* _WORK REQUIRED_:
Exactly as they appear, output all of the records. Skip any images.

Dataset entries
■ ■ ■
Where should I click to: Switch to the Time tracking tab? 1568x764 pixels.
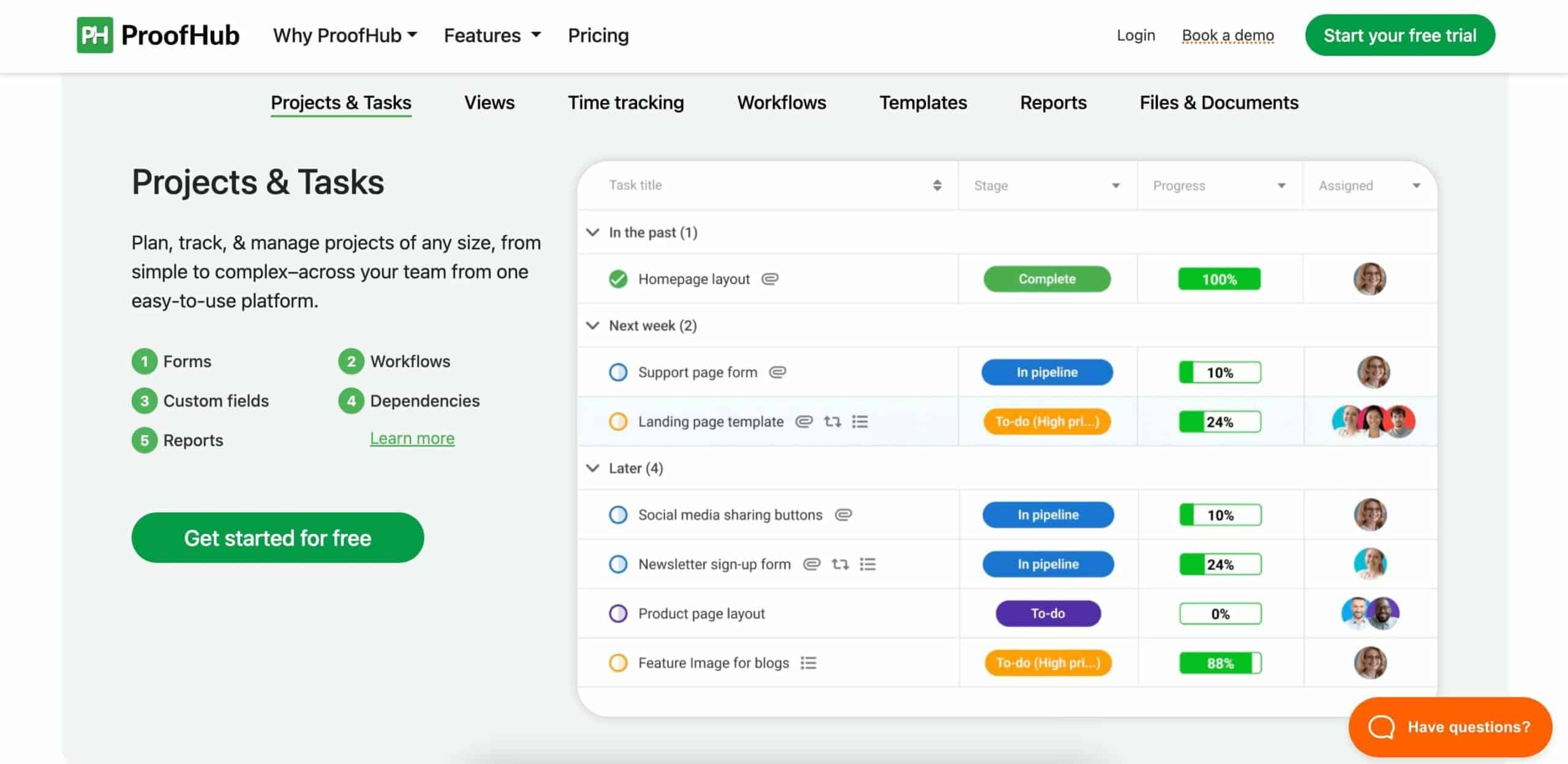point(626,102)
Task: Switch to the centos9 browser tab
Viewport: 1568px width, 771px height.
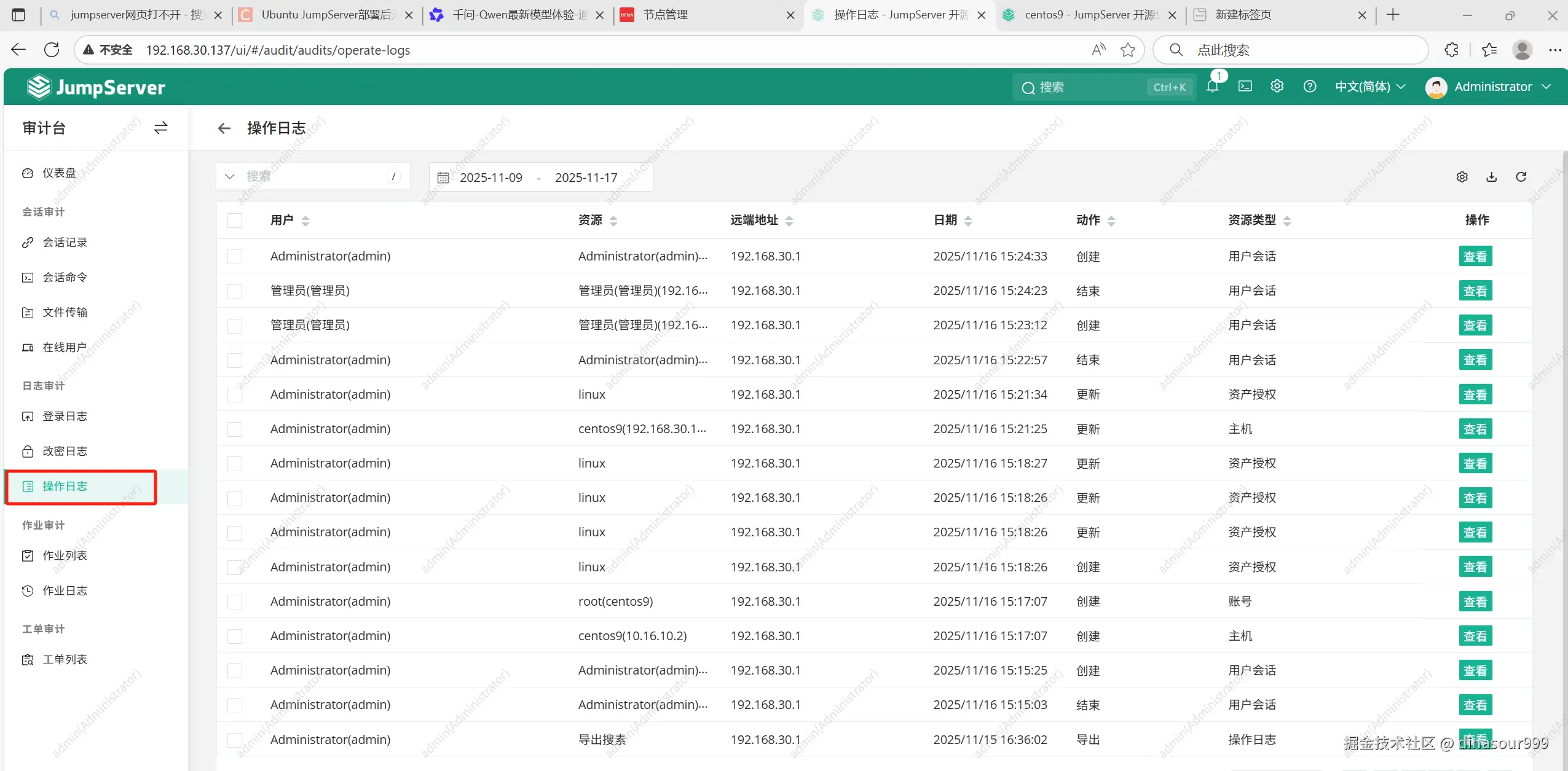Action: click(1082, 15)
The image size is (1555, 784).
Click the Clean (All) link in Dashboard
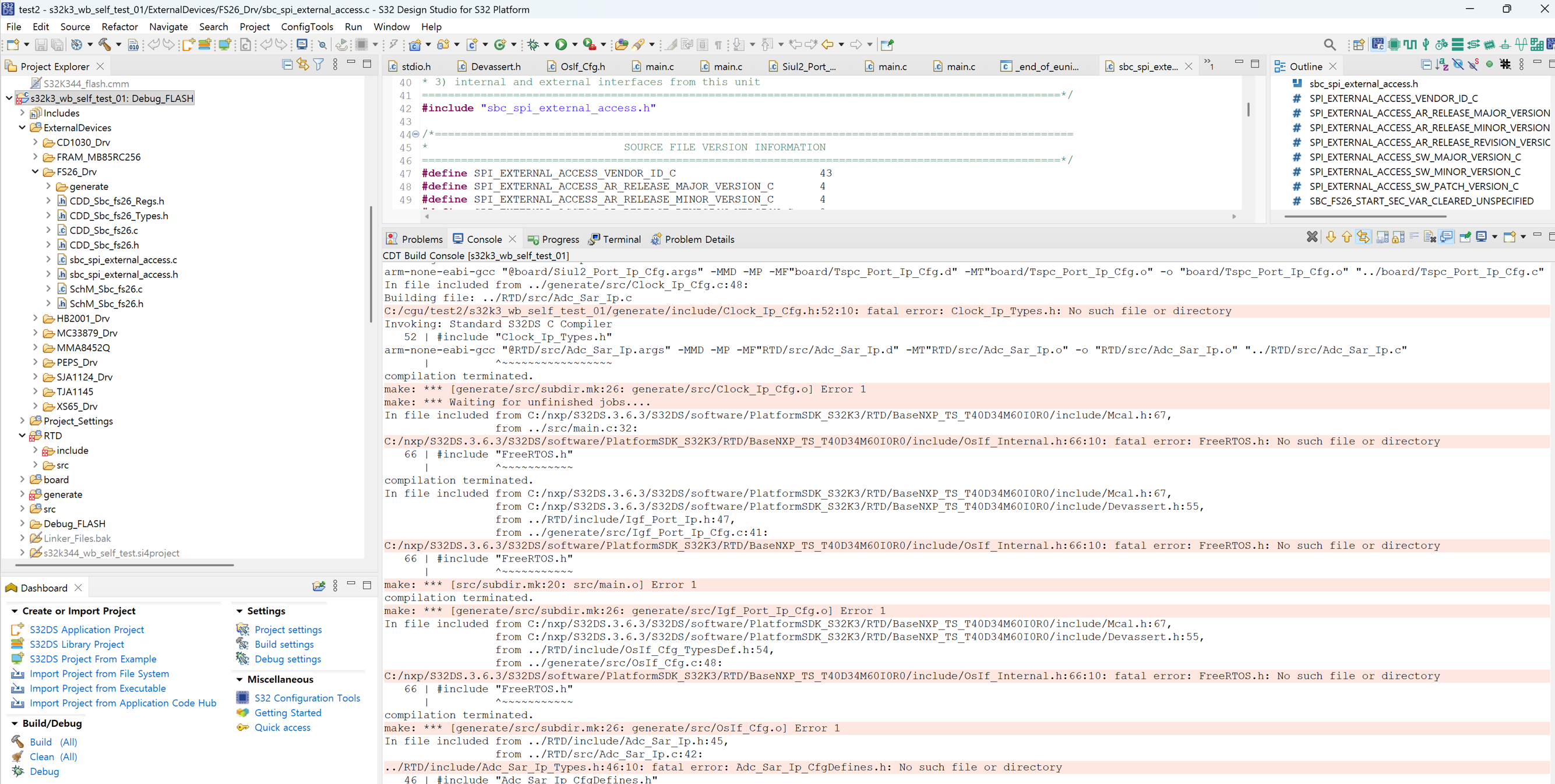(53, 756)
■ ■ ■
* _SOLUTION FOR THIS TASK_:
Where should I click to: Switch to the Time tracking tab? 1568x764 pixels.
point(626,102)
Task: Switch to the centos9 browser tab
Viewport: 1568px width, 771px height.
Action: click(1082, 15)
The image size is (1555, 784).
Click the Clean (All) link in Dashboard
(53, 756)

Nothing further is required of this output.